CSUN alumni filmmakers won third place for a documentary that began as a senior film project at the 29th Annual College Television Arts held by the Academy of Television Arts and Sciences.
Director Kate Ryan and producer Cristina Ramirez-Mares won a “student Emmy” for “Point of View: A Dogumentary” at the ceremony at Culver Studios on March 15.
The other main contenders in the documentary category in the ceremony were the University of Florida Documentary Institute’s “Bismillah in the Name of Allah,” directed and produced by Jolene Pinder and Sarah Zaman and Montana State University’s “Little Mom Full of Color,” directed by Kate Garton.
Nominations and awards for the student Emmys, as they are informally called, are often reserved for graduate schools with reputations of unspoken notoriety and high-end budget filmmaking, said Nate Thomas, a cinema and television arts professor and head of the film production department.
The award has given notoriety to the filmmakers involved and to the institution of higher learning that it represents.
“We kinda got to celebrate for CSUN,” Ryan said. “We were next to USC, UCLA (and) NYU. Everyone was there, so it was very exciting to be placed alongside them and be able to celebrate all of our hard work.”
Ryan said the competition was heavy and that the making of “Dogumentary” was a very arduous but heart-warming experience, and the end result paid off.
“It was an entire year process for me,” 24-year-old Ryan said. “It took a year between the concept and filming.”
Although CSUN is not known as a college that produces lavish and high-end productions that mark the map for filmmakers and the film schools in general, the documentary has changed the way most film professors at CSUN judge the end result of the films that their students produce.
“Sometimes documentaries can be very dull, very antiseptic, very stale,” Thomas said. “That’s why I think that it was one of the reasons that it was chosen. It was clever, unique, fresh. Those are the kinds of things that we are looking for (and) the other students need to take heed,” Thomas said.
The film itself was an in-depth analysis of what it means to have different perspectives on an issue of an object that is fundamentally universal. In this case, the subject was a common household pet, a dog.

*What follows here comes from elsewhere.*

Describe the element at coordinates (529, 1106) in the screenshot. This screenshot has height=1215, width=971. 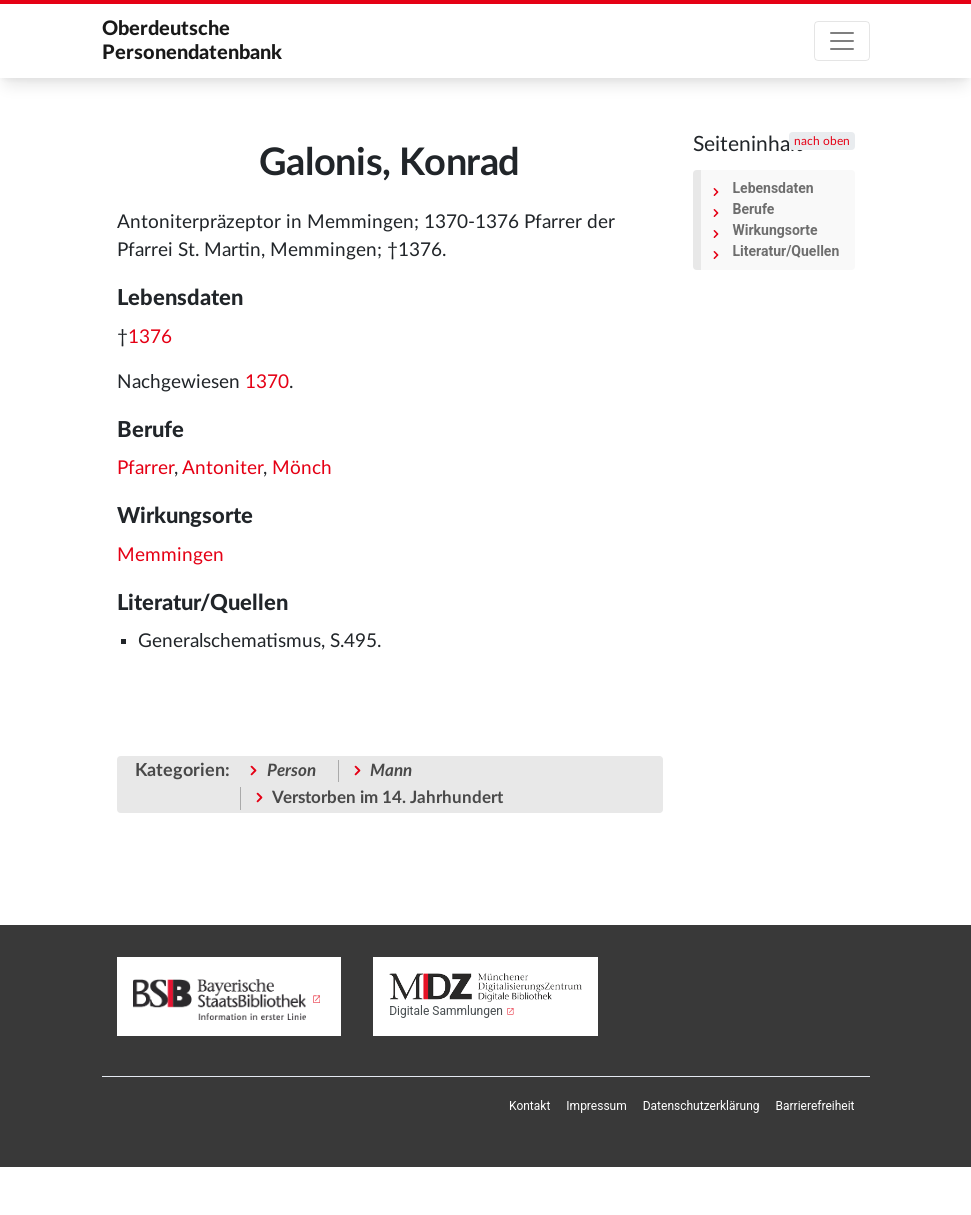
I see `Kontakt` at that location.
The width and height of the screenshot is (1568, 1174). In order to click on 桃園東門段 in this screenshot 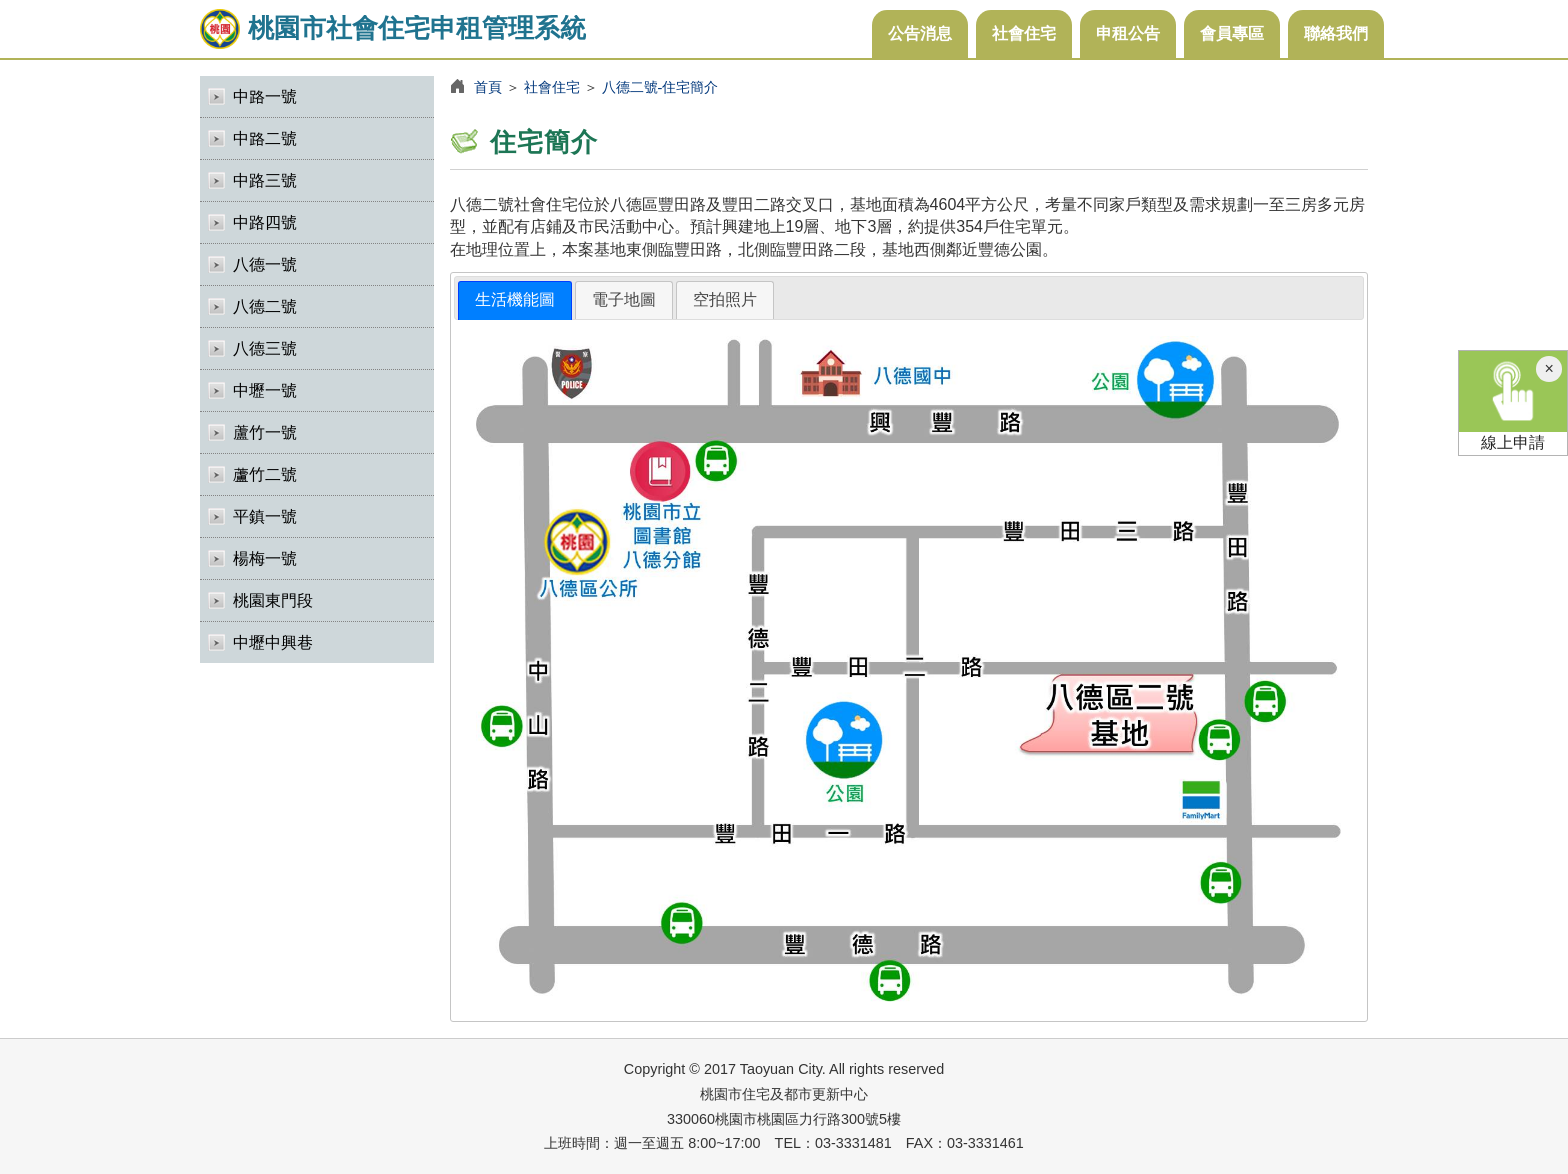, I will do `click(273, 600)`.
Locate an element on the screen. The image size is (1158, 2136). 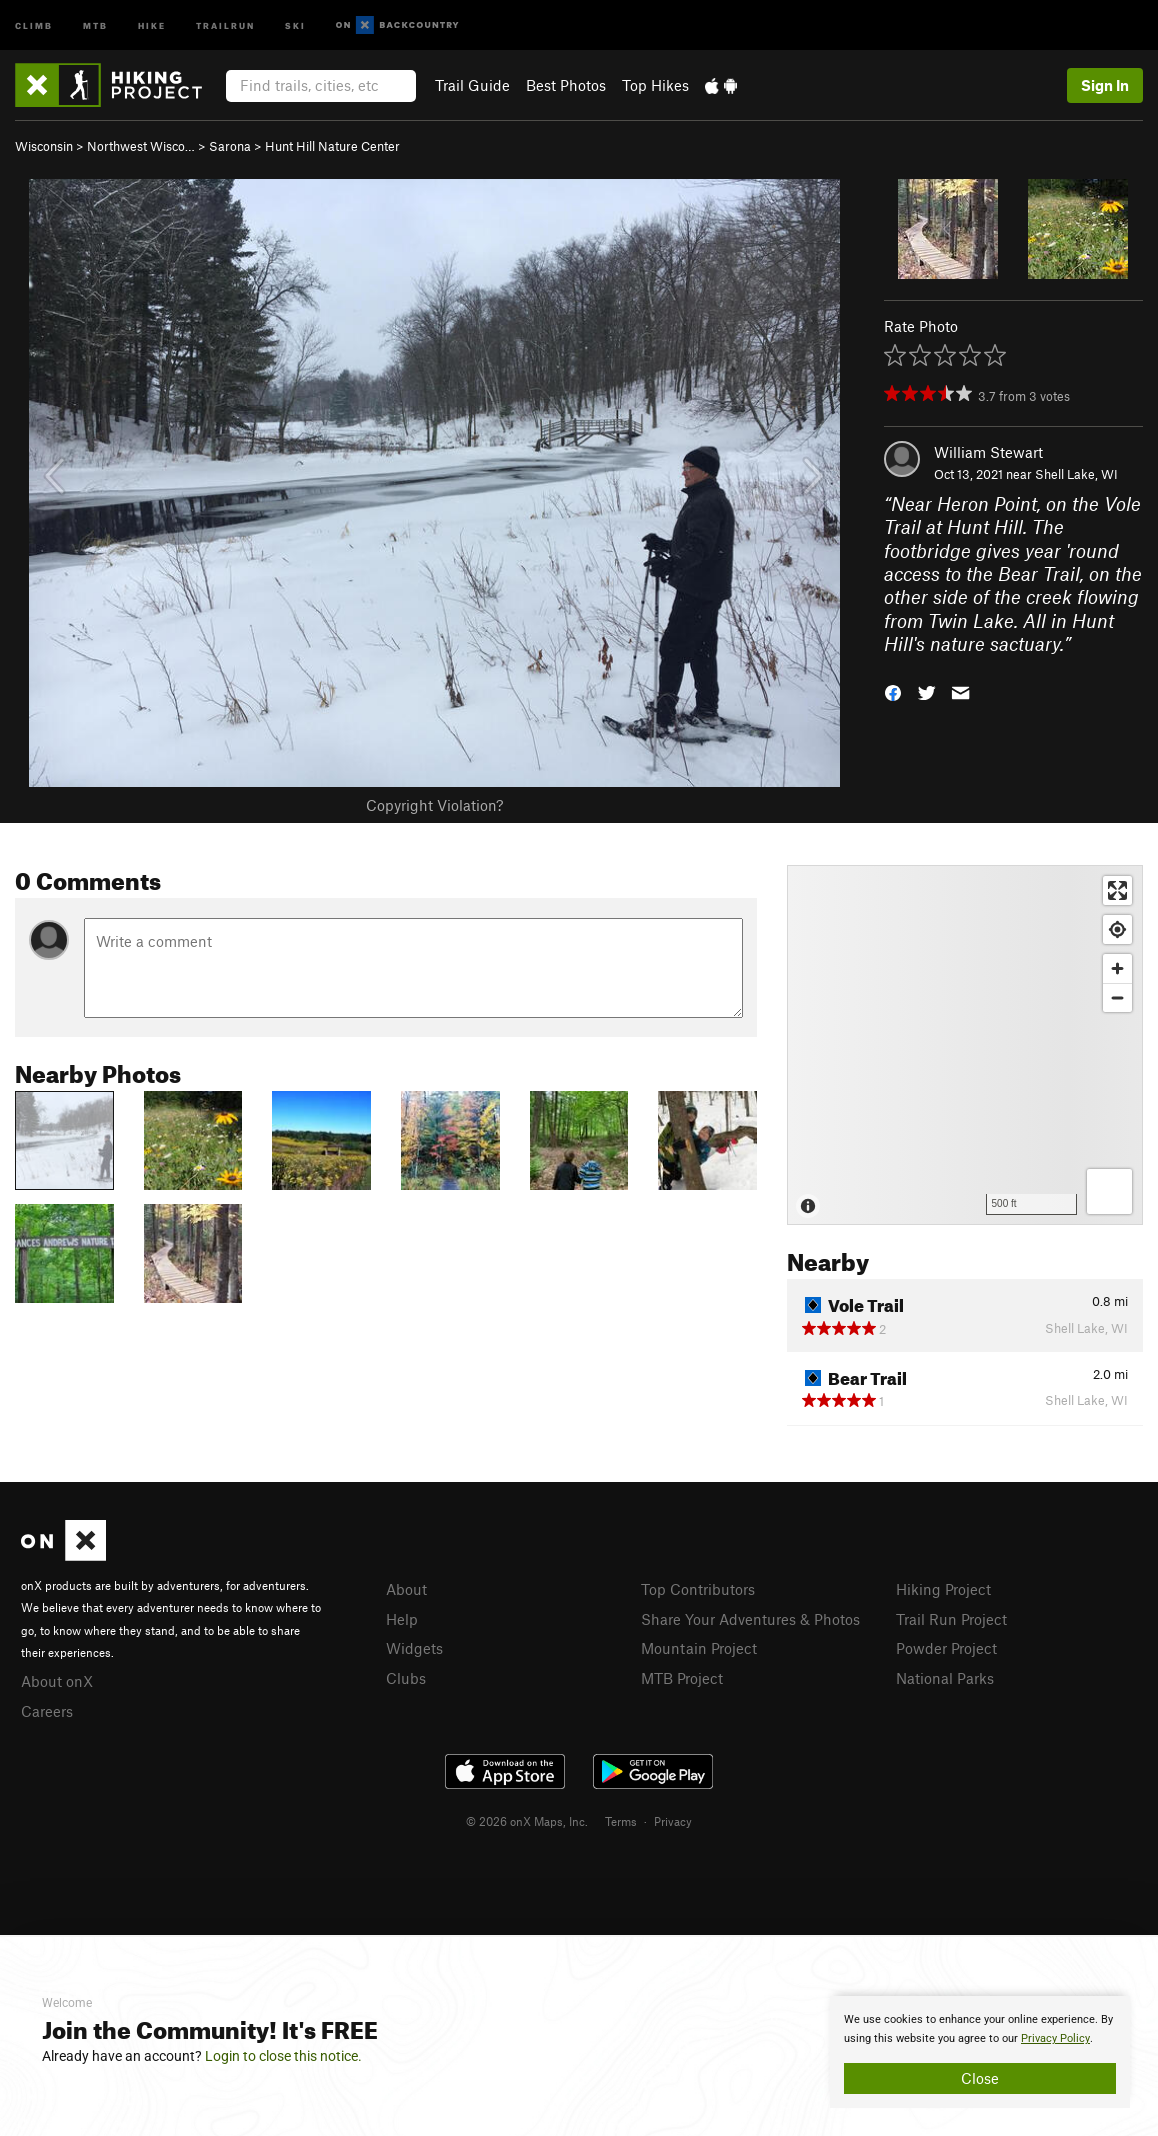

“This was something that basically everyone can relate to,” 23-year-old Ramirez-Mares said. “But not necessarily in the same way.”
The film revolves around a group of people that use dogs in different ways and in different circumstances. The idea was that by bringing certain individuals from different backgrounds and from differing points of view together, allowing them to share in their socialized disparity, they might be able to unfurl those distinctions and come to terms with what it is they may or may not believe.
“I wanted the film to be beyond informative,” Ryan said. “I wanted it to make people question themselves. I wanted it to go from informative to thought-provoking.”
Although the documentary did not win first place, it has changed the way people will look at CSUN, Ramirez-Mares said.
“This is carving CSUN’s name deeper into that respective category,” said Ramirez-Mares.
As far as a career is concerned, the filmmakers will be able to use this quantified esteem to gain rank and prominence in their respective circles. The filmmaking experience was time well spent.
Ryan said, “We hope that after people watch this that it sparks a lot of conversation. We hope that this will help our voices be heard.”